Data listing
»»
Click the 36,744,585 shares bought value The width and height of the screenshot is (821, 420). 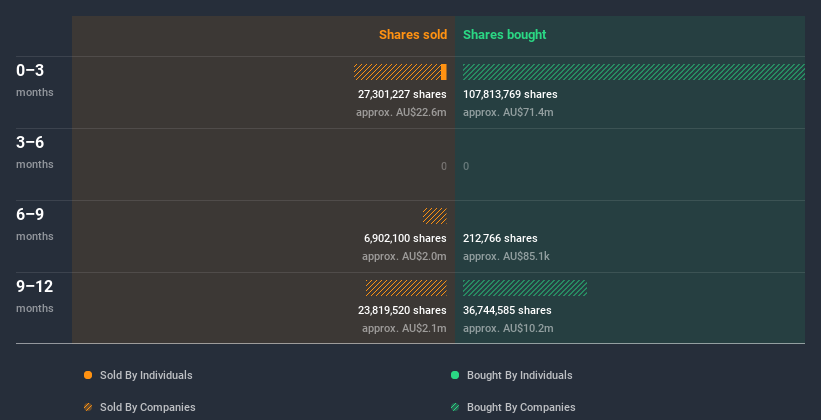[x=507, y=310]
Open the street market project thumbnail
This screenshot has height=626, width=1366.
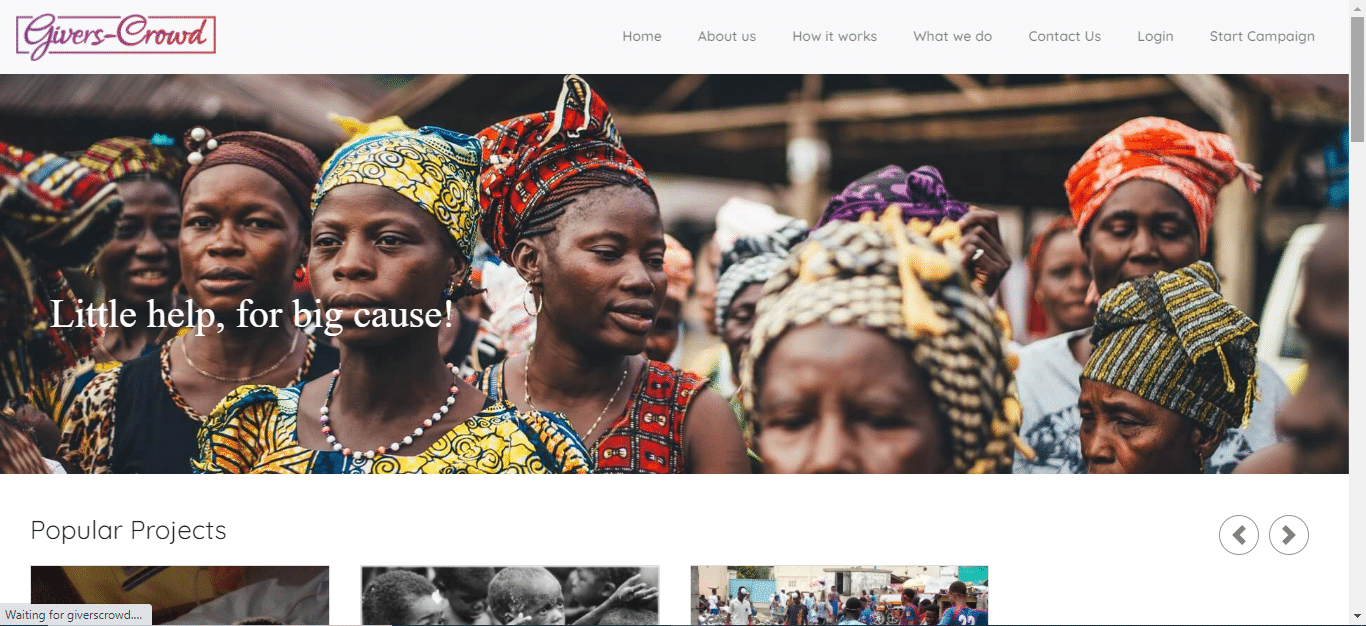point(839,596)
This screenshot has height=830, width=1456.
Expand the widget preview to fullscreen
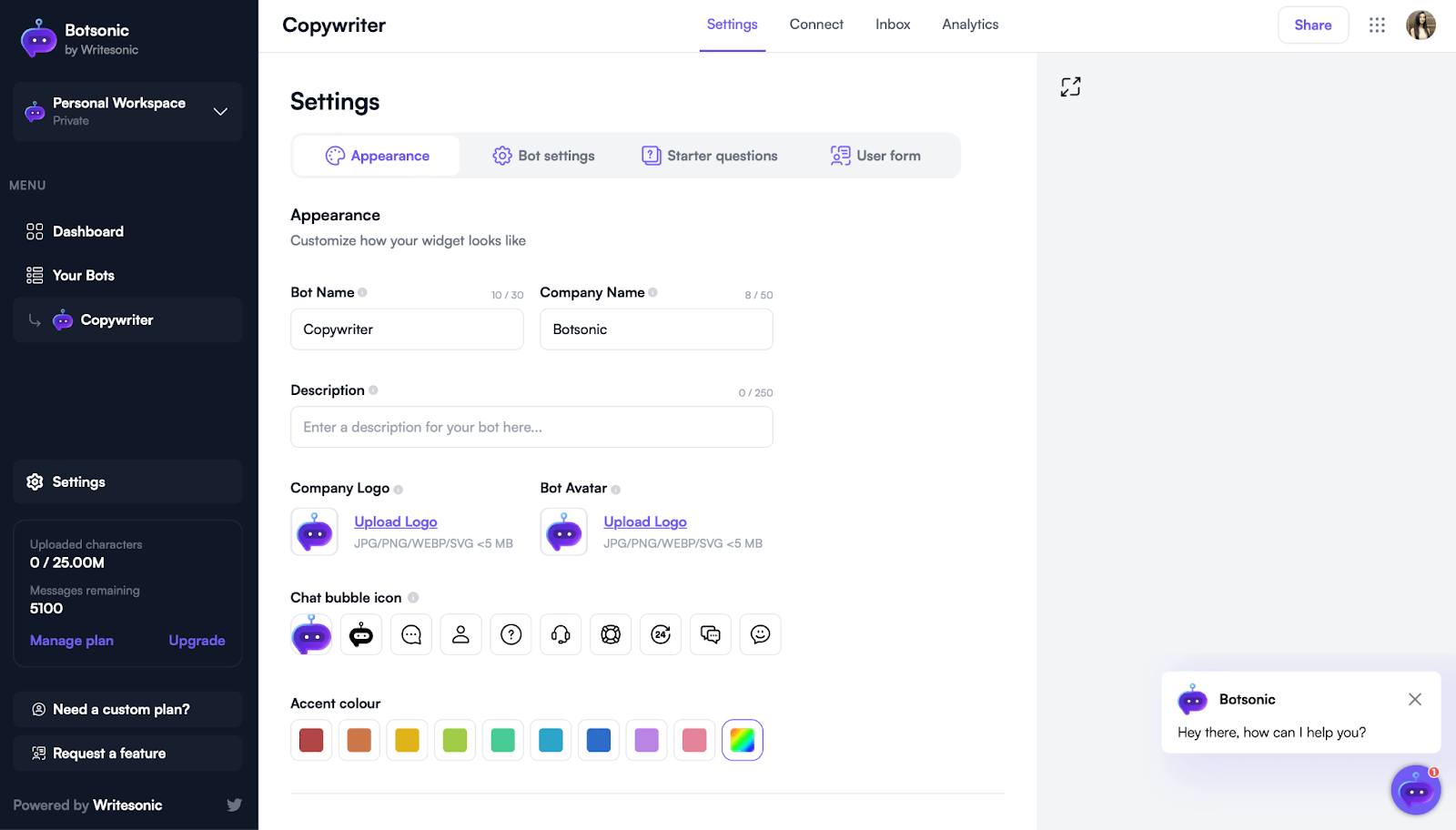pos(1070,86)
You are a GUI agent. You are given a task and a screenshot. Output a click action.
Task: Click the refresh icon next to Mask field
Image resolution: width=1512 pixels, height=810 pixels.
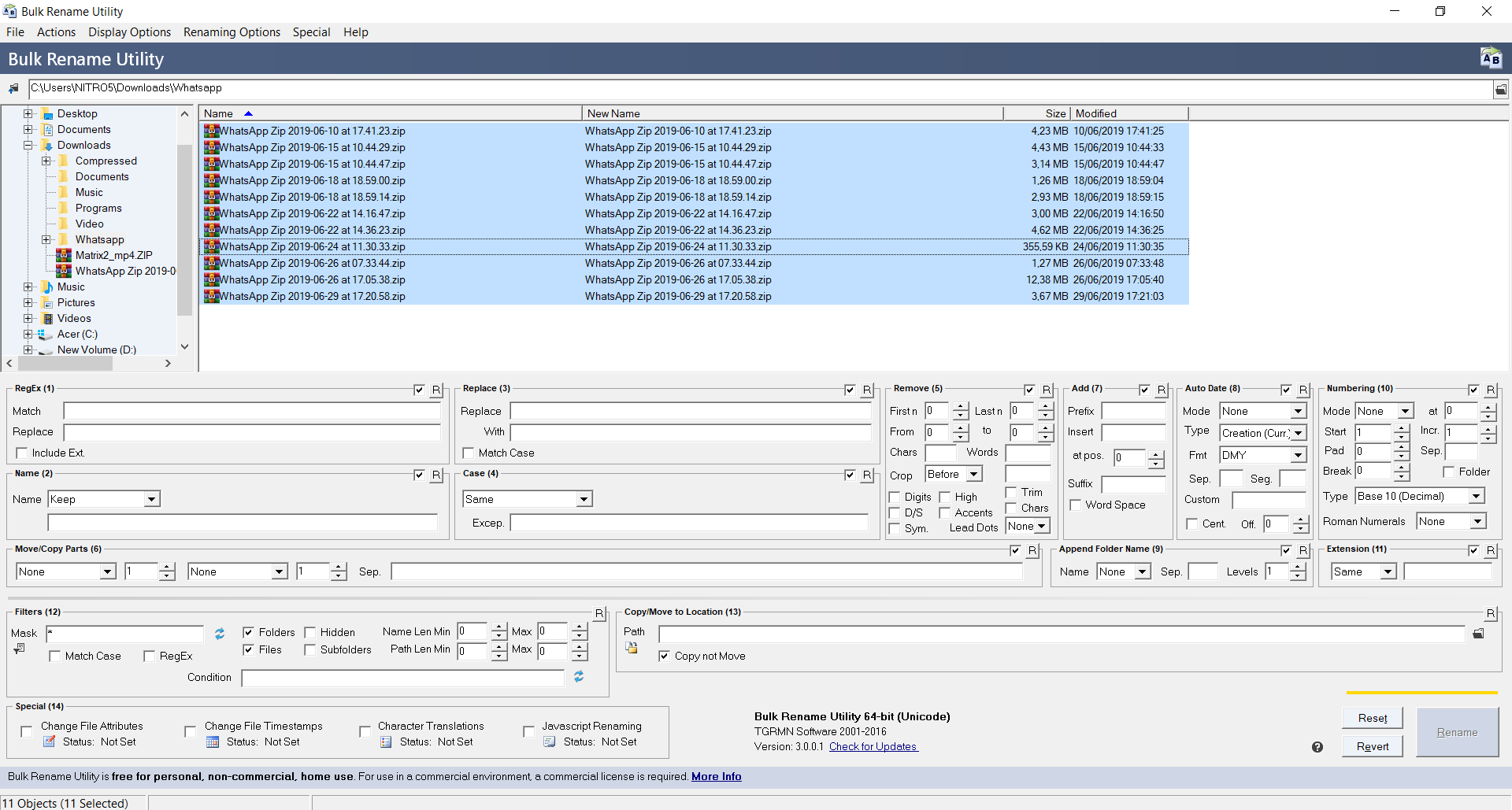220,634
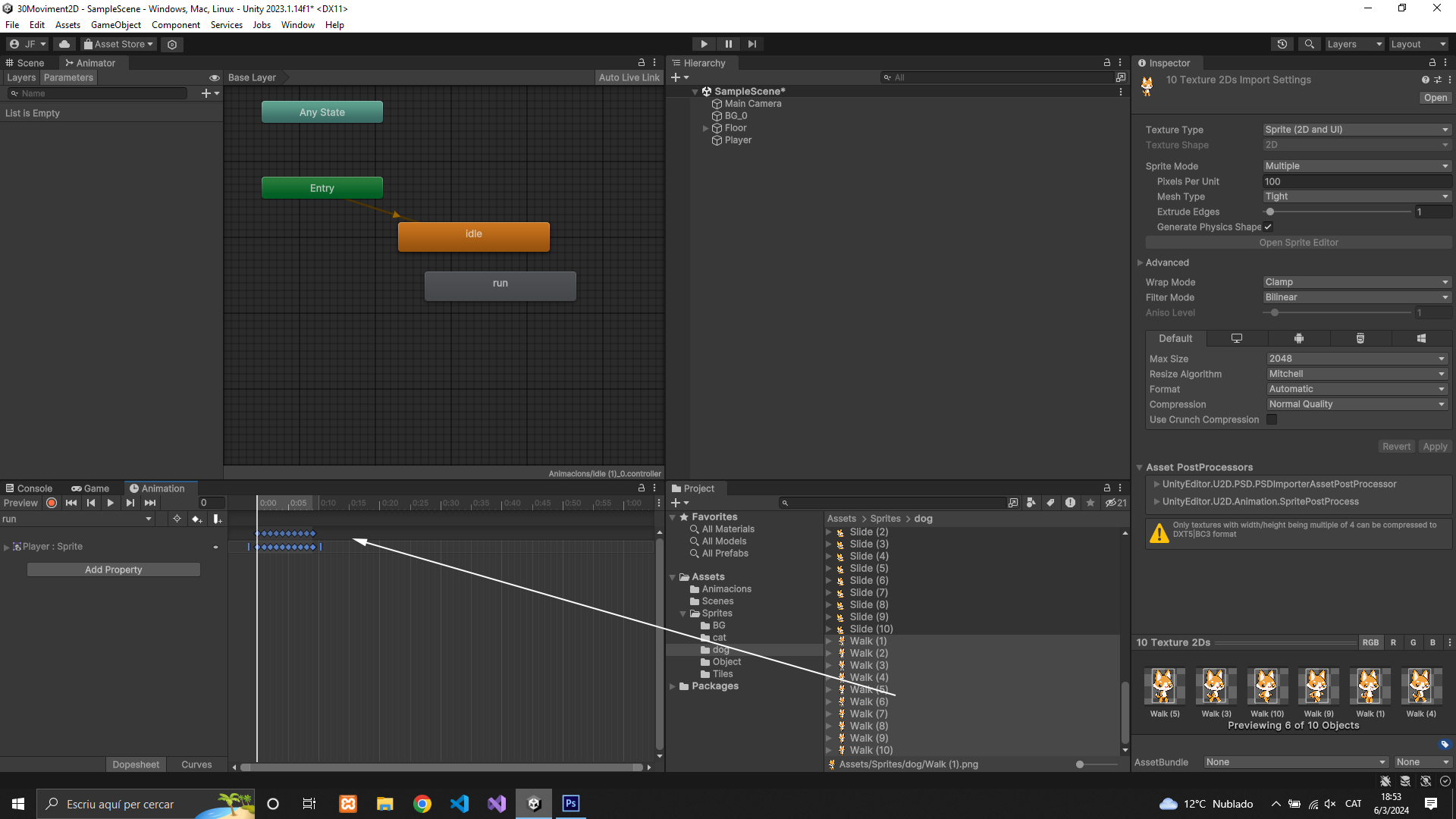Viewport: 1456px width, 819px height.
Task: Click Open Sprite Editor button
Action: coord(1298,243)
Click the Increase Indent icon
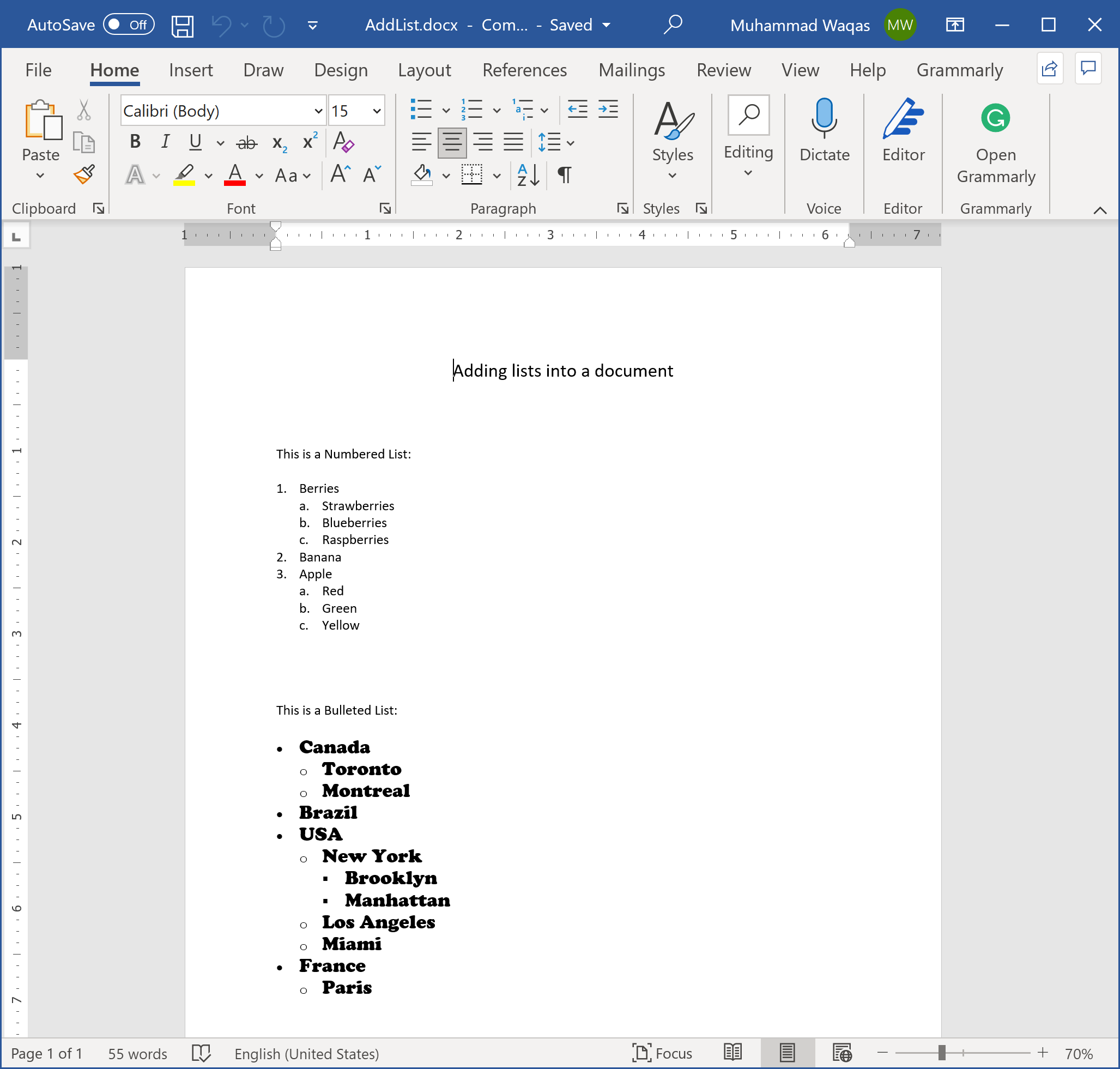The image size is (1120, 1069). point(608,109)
««
Problem statement
Rewrite the part of the records that opens with the line containing "Open the street market project thumbnail" and closes with the line containing "pos(1070,86)", keeping every line's wording and shifting each coordinate in the answers by adding 85. Leave the pictures out.

Solved exercise
Open the street market project thumbnail
This screenshot has height=626, width=1366.
point(924,681)
This screenshot has height=830, width=1456.
Expand the widget preview to fullscreen
pos(1155,171)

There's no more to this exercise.